1 juillet 2011 1 commentaire

Comme beaucoup d’autres, j’ai été profondément choqué par les images montrant un individu porter atteinte à l’intégrité physique du chef de l’Etat, Nicolas Sarkozy.

Ces violences sont inacceptables et réellement inquiétantes. 

Aucune logique partisane ne peut s’imposer, que l’on soit de gauche ou de droite, voire même apolitique, on doit le respect au président de la République du à son statut de chef d’Etat. 

On peut être en désaccord avec sa politique, mais en aucun cas ces violences ne sauraient avoir lieu.

En s’en prenant à Nicolas Sarkozy comme cela, on s’en prend à l’Etat et c’est notre démocratie qui prend un sérieux coup dans l’aile. 
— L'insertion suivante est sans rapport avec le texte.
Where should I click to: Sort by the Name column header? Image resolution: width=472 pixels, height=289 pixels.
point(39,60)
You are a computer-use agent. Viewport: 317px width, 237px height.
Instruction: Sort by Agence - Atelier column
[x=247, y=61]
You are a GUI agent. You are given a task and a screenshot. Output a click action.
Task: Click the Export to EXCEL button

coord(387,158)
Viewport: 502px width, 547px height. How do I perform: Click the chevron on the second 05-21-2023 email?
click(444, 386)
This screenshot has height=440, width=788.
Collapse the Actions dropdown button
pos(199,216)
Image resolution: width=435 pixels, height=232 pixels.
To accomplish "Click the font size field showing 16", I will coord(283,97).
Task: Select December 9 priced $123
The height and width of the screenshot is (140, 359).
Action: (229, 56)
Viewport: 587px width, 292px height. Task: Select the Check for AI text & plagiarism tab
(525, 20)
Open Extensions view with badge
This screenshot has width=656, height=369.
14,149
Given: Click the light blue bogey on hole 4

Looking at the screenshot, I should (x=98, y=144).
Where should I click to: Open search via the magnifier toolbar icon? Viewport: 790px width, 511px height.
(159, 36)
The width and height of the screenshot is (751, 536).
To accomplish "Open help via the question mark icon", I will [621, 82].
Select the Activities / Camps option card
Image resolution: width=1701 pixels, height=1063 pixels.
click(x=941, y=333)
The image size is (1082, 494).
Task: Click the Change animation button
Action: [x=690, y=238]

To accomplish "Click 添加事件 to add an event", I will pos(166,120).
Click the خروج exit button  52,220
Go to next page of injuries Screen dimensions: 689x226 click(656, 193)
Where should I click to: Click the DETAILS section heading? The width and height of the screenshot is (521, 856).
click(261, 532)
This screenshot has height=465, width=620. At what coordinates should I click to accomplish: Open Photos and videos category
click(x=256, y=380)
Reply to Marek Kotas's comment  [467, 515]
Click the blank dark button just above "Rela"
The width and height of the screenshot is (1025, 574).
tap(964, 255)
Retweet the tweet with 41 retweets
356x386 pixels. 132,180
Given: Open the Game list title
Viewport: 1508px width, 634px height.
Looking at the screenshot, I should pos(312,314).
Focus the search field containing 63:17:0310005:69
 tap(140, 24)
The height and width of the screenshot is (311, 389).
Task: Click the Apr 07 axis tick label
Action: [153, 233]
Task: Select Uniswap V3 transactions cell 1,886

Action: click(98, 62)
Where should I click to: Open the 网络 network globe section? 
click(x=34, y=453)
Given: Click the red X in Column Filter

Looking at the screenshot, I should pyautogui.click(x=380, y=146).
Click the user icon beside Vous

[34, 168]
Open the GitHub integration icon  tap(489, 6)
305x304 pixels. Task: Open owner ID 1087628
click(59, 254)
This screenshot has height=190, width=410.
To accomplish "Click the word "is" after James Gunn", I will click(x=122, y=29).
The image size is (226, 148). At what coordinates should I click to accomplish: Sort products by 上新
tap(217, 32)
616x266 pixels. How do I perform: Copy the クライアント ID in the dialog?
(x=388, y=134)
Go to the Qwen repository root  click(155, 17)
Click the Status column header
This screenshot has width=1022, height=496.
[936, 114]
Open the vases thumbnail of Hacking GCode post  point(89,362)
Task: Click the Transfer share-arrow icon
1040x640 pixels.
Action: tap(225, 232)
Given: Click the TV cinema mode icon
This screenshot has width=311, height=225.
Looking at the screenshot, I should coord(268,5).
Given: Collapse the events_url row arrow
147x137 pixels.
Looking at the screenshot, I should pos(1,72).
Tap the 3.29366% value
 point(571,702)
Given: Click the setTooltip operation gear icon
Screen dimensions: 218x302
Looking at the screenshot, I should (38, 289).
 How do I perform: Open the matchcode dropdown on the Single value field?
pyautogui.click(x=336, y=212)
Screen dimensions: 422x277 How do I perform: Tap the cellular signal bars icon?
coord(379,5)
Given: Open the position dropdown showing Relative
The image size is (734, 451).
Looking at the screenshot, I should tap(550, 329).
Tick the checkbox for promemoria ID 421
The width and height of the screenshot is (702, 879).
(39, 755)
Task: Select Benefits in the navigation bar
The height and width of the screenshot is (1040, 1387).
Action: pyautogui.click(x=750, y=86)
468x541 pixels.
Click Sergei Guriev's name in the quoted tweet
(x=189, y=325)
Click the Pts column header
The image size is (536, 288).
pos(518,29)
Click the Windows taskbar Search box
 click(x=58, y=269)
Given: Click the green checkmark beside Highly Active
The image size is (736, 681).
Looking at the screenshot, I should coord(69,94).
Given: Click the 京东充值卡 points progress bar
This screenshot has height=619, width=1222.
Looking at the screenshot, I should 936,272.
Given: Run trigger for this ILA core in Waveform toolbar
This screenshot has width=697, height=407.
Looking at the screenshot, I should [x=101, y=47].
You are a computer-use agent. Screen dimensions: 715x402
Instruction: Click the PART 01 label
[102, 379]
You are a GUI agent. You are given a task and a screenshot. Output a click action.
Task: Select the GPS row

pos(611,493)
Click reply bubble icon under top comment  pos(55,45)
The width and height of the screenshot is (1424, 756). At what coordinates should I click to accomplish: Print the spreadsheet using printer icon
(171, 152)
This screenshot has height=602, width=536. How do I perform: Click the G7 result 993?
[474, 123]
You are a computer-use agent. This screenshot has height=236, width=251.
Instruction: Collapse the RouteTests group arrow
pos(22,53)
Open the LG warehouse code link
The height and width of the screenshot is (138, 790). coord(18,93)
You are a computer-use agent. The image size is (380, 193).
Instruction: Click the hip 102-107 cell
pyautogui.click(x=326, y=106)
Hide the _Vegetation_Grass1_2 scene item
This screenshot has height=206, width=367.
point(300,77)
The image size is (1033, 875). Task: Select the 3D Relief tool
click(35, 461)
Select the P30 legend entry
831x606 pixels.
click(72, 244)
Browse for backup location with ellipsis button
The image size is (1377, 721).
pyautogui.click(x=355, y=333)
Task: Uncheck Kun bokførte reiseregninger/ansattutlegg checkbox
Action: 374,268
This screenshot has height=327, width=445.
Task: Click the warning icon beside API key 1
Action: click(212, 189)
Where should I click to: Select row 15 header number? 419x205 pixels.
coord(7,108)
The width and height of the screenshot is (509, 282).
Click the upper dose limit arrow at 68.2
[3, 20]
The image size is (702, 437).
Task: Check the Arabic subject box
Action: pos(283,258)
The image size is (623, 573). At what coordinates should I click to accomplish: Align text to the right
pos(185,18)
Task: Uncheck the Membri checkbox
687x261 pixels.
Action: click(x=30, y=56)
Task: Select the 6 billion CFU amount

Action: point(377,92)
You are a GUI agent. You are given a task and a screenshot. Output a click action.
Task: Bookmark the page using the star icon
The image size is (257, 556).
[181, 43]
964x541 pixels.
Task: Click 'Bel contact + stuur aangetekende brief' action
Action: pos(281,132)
Egalement choquant, l’absence de réaction de la part des leaders de Gauche. Occupés à leurs primaires et leurs guerres intestines, au PS ou encore à EELV, ils n’ont même pas daigné condamner cet acte alors même qu’ils prétendent vouloir accéder à la présidence de la République. Ils sont tout aussi honteux.

Cela montre à quel point ils ont une haute considération de l’Etat qu’ils souhaitent pourtant présider. Les Français ne s’y tromperont pas l’an prochain.